Fig. 1. Breast CAFs, but not NFs, protect some TNBC lines from chemotherapy.

a MDA-MB-231-luc cells were cultured alone (0% fibroblasts) or with increasing proportions of immortalised breast NFs (left panel) or CAFs (right panel). Cultures were treated with three different doses of epirubicin as shown, or with vehicle control for 24 h. Cultures were incubated for a further 48 h in fresh medium, before survival of MDA-MB-231 was assessed using luciferase assays. Data represent survival after epirubicin relative to matched vehicle control cultures, and are means (±SE) of three independent experimental replicates. b MDA-MB-231-GFP/luc (top panels) or MDA-MB-468-GFP cells (bottom panels) were cultured alone (0% fibroblasts) or with increasing proportions of immortalised breast NFs or CAFs. Cultures were treated with 10 nM epirubicin or vehicle control for 24 h. Epithelial cells were then collected by FACS and clonogenic survival was determined. Data are presented as colony counts (left panels) or relative survival after epirubicin (colony counts after epirubicin relative to matched untreated cultures; right panels). Data represent means (±SE) of three independent experimental repeats. c MDA-MB-231-GFP/luc cells were cultured alone (0% fibroblasts) or with increasing proportions of primary (p) breast NFs or CAFs cultured from a triple negative breast cancer resection.
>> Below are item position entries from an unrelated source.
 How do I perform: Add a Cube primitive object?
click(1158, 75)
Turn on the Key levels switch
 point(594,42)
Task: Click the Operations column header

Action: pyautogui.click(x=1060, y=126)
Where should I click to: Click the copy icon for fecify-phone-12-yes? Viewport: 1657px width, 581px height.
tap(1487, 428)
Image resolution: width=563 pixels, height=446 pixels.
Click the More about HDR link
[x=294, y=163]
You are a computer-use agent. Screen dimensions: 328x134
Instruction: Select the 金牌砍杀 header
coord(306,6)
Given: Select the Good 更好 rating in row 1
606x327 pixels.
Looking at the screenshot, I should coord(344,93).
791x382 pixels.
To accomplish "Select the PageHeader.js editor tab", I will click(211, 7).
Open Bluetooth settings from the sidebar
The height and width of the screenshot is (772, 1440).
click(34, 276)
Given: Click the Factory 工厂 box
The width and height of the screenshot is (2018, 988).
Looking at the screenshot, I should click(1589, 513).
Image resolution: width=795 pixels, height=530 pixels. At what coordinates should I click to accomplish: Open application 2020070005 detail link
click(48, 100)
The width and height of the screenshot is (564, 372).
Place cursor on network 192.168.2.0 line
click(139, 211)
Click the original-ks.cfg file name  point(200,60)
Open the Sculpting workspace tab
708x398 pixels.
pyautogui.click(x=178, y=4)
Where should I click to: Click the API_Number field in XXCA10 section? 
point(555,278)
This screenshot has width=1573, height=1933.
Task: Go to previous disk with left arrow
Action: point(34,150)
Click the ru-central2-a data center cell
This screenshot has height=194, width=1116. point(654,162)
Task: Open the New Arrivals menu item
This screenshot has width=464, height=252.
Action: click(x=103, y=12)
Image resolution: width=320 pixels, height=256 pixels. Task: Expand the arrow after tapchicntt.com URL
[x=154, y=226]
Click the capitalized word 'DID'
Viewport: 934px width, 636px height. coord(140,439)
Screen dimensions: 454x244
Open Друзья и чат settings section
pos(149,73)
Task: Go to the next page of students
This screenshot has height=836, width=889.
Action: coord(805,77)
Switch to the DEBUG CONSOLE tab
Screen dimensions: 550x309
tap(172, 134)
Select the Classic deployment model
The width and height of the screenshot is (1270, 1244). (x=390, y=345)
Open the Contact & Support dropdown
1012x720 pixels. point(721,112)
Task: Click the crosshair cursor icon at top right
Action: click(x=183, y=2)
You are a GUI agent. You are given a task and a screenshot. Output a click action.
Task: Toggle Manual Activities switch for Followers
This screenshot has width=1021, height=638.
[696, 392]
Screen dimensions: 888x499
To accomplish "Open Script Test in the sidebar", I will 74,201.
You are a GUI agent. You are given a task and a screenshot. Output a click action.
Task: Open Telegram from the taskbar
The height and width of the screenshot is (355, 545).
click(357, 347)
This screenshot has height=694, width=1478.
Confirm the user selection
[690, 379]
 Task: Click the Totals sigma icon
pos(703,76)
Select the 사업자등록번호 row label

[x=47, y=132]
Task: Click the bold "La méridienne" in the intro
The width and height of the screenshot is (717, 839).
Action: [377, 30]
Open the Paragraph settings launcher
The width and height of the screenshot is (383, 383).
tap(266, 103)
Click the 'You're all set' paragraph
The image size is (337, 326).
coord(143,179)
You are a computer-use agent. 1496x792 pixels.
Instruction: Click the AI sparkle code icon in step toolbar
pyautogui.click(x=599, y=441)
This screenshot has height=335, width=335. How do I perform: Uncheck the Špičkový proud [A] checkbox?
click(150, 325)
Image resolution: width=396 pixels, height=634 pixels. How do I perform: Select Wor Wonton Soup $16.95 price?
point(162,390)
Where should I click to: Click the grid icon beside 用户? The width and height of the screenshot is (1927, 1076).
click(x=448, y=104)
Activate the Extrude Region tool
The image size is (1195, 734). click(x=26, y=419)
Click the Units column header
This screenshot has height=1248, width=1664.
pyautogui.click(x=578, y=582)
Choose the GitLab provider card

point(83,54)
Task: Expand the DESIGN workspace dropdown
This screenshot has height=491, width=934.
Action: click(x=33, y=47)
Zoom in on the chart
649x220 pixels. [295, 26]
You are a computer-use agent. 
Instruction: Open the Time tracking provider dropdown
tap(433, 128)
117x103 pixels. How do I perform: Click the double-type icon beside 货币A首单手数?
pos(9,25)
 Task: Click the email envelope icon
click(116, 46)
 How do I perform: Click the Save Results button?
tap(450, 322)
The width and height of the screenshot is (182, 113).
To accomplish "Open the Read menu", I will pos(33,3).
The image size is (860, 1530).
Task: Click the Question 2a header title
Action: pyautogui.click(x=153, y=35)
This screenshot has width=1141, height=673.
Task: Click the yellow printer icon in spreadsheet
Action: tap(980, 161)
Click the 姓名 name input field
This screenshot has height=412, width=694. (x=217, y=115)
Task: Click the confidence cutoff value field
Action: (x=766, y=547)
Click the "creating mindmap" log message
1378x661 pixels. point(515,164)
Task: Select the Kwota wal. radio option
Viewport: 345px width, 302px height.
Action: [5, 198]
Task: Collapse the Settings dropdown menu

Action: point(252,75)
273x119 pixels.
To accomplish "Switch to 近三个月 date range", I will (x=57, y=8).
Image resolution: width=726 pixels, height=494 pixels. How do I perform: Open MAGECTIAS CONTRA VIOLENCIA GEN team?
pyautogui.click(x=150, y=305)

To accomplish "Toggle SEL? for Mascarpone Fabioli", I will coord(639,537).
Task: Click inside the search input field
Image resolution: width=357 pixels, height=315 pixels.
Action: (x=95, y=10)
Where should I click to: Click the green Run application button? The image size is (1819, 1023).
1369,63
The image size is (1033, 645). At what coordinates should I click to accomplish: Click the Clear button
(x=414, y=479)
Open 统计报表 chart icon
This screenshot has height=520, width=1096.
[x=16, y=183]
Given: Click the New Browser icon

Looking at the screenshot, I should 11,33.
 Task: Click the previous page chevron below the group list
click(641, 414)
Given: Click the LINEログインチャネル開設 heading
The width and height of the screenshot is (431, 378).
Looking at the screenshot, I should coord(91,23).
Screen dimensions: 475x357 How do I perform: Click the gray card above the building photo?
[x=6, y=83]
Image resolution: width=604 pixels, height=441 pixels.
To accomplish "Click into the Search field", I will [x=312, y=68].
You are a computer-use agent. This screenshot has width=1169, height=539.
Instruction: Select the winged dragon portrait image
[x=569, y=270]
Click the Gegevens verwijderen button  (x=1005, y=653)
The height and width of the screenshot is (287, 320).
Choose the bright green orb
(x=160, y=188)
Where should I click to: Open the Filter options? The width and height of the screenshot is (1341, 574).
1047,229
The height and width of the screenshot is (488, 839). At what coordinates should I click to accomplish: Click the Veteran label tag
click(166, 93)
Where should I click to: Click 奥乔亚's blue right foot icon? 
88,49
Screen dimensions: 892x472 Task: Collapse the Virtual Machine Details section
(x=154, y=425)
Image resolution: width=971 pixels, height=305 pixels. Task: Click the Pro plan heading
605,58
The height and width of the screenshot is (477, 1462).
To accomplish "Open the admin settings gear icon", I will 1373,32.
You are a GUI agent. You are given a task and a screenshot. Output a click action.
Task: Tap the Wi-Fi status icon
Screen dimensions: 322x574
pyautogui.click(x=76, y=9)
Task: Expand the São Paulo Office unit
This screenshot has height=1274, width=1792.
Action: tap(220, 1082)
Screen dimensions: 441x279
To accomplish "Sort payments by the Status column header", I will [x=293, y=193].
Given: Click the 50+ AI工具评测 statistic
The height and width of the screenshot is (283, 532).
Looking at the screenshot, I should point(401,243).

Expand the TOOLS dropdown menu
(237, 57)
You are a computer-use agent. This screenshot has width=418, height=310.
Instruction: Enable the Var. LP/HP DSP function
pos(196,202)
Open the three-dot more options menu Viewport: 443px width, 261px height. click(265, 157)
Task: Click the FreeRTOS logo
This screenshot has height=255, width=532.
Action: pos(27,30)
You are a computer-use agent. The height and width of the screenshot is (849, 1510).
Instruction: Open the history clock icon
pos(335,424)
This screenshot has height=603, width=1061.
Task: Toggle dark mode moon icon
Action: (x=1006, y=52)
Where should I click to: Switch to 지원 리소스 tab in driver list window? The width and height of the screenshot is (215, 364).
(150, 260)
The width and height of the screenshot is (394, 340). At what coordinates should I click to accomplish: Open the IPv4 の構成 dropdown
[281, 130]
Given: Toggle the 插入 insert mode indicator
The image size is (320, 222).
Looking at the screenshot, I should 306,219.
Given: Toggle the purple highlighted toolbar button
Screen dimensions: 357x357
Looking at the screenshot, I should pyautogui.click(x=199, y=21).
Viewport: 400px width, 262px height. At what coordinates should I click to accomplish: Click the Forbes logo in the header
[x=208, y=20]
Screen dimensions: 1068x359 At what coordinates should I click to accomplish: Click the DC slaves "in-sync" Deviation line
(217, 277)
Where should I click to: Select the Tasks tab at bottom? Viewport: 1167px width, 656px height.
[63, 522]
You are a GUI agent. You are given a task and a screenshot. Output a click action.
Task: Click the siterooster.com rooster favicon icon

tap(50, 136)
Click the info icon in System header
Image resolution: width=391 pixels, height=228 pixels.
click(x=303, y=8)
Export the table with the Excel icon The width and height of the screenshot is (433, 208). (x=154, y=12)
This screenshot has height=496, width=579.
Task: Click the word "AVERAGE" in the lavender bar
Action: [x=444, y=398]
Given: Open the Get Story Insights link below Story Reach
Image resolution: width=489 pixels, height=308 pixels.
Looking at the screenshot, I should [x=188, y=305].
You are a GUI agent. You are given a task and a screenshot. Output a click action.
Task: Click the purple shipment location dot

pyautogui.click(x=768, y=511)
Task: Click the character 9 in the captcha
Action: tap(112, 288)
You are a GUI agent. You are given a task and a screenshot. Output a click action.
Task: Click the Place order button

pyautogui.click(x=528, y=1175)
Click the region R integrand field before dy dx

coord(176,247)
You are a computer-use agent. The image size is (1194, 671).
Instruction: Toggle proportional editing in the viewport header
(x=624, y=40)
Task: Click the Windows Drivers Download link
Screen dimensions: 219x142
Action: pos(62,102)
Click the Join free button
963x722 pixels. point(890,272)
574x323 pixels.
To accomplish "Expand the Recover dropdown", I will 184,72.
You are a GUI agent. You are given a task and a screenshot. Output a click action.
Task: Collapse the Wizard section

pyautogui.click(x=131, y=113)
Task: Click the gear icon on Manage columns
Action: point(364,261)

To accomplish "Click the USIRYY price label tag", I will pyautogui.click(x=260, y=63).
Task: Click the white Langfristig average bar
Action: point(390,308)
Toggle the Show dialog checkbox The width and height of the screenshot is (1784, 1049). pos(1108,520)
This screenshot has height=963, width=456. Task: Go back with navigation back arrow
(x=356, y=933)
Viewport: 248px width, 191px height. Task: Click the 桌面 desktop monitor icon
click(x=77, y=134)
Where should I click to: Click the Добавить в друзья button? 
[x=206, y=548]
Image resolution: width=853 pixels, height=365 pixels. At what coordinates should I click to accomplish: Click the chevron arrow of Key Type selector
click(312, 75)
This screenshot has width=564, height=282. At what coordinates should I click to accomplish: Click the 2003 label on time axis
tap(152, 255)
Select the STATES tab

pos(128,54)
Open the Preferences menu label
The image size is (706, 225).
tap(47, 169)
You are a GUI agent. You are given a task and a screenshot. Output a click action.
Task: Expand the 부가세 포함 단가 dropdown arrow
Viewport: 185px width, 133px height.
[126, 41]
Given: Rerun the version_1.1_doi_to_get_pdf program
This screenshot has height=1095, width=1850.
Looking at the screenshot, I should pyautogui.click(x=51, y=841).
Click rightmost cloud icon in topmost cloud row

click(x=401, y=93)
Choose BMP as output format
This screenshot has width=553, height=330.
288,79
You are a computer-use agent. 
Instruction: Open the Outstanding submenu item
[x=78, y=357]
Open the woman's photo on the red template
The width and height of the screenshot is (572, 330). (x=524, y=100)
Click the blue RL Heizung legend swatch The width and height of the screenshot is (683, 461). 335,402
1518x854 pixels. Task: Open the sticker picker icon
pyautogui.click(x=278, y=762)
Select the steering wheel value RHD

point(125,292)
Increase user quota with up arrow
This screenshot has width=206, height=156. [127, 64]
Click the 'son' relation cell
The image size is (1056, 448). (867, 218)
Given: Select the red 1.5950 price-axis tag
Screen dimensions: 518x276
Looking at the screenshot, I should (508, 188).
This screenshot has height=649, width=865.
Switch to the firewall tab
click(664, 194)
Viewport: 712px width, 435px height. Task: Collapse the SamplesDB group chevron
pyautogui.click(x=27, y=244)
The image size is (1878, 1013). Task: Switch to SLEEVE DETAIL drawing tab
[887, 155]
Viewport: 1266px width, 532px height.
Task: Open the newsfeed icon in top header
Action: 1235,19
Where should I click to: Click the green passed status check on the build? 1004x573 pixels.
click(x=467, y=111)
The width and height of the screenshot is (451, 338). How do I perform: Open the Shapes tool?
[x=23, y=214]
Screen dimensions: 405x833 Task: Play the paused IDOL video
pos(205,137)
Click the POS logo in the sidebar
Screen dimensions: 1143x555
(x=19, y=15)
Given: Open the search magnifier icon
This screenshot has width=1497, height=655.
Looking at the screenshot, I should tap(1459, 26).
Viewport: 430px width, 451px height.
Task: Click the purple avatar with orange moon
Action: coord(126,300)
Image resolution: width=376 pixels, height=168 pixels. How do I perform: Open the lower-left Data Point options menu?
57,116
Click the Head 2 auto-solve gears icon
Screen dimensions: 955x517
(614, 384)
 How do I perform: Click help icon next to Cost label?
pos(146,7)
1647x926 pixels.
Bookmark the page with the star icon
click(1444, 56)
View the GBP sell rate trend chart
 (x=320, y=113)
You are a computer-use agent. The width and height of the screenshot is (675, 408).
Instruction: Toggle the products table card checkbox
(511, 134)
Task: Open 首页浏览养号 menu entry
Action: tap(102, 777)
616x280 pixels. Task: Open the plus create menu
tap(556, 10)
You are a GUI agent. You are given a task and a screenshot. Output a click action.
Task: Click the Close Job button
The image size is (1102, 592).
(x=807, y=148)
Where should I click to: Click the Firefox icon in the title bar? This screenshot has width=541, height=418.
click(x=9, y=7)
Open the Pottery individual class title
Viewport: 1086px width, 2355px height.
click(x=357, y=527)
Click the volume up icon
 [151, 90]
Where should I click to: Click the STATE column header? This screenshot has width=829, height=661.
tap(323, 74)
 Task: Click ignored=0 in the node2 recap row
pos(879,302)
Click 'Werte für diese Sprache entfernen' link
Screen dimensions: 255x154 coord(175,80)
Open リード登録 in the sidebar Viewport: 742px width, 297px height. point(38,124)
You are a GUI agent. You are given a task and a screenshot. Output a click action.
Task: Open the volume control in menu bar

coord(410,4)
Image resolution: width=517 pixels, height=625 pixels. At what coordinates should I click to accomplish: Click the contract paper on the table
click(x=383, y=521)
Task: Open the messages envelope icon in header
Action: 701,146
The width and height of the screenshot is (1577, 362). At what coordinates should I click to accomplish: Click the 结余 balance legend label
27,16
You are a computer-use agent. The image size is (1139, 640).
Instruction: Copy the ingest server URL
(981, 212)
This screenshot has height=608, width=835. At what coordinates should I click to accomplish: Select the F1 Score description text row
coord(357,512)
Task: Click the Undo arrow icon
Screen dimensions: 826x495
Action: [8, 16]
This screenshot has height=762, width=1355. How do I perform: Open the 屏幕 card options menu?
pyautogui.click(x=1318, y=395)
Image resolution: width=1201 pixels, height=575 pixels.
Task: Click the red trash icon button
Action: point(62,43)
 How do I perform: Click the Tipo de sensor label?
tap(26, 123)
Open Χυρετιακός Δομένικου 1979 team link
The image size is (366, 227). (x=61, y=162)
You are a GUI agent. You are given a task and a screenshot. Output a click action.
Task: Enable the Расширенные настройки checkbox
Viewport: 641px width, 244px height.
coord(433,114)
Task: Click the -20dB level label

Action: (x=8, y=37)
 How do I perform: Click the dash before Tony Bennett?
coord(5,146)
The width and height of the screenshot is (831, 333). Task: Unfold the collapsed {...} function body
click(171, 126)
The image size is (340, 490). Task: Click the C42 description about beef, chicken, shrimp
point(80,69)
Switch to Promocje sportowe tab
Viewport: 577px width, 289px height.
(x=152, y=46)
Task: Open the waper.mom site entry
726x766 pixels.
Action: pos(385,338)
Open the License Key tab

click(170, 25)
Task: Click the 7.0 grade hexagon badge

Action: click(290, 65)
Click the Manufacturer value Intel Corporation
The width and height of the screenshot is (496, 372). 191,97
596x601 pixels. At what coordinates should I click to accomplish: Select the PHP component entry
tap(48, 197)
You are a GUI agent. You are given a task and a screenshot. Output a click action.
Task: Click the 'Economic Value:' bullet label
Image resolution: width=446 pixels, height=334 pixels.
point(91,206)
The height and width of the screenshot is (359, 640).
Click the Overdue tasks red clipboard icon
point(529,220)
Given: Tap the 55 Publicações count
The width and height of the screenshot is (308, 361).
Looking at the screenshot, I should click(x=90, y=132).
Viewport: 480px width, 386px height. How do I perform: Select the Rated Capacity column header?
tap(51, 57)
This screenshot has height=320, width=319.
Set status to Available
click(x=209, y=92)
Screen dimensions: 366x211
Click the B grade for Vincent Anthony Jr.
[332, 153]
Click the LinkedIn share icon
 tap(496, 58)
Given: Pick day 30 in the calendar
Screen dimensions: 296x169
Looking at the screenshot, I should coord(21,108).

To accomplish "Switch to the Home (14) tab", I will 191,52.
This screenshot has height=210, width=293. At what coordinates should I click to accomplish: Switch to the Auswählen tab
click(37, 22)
Cultures, cells and data were treated as for part B. Data represent means (±SD) of technical duplicates from one experimental repeat. Statistics: linear regression was carried out for analyses in A and B, with selected significant differences in the overall trend across the fibroblast proportions shown (ns not significant). ANOVA tests were performed in addition; these also demonstrated that CAFs provided significant protection from epirubicin in MDA-MB-231 cells (p < 0.01; lowest dose Fig. 1a and Fig. 1b right panel) and not in MDA-MB-468 cells.